FarmerJohn, Jul 06 2004
  

       Theoretical croissant for [waugs]'s notion of a piano with 88 E-Bows. Amazing devices; every guitarist should get one. Part of the amazingness lies in the variation of tone available by altering the position of the 'bow relative to the string; may be difficult to achieve.
angel, Jul 06 2004
  

       Q. If you throw a violin and a violano off a roof, which one lands first?
A. Who cares?
phundug, Jul 06 2004
  

       Why not just put frets on the violin, like a guitar? Of course, you would lose most of the ability to have a nice warm vibrato, which would make the violin is a completely different (and less pleasing) instrument.
luecke, Jul 06 2004
  

       I guess I should've mentioned, this thing wouldn't have any strings below, say, the second E on the piano. Also, it might be a wiser idea to create different sizes of these instruments, resulting in a whole family with violinos, violanos, cellanos, whatever...   

       If I had the know-how to build one of these, I'd definitely make it portable.
WordUp, Jul 06 2004
  

       //Why not just put frets on the violin, like a guitar? //
You mean like the viol, which is one of the ancestors of the guitar?
angel, Jul 07 2004
  

       Foot cranked, keyboard controlled hurdy gurdy. Better yet, replace the striking/plucking mechanism of a Fender Rhodes with hurdy gurdy wheels. Again, have it be foot cranked. Either foot cranked, or automatic with a speed modulating foot pedal.
Joolin, Oct 24 2009
  

       If you're going to have the strings raise to meet the bow-device, then you can have the "bow" be a horsehair (or horsehair-like substance) belt-loop run between two pulleys placed on either side of the frame. There was a device called a "bowed clavier" which according to Wikipedia, had a cylinder which rotated above the strings of a keyboard instrument.   

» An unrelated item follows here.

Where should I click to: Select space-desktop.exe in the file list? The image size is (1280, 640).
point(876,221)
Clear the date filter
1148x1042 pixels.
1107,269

       I think you'd be restricted to (relatively) slow passages though since you'd be moving the weight of an entire arm and string up to meet the belt for each played note.
FlyingToaster, Feb 27 2010
  

       That's what I like about this place - it's an MMPOFG (massively multi-player online fool-playing game).
MaxwellBuchanan, Feb 27 2010
  

       [MB] eh ?
FlyingToaster, Feb 27 2010
  

       I said "it's an MMPOFG (massively multi-player online fool- playing game)"
MaxwellBuchanan, Feb 27 2010
  

       meh, I'll stay upwind of whatever that was.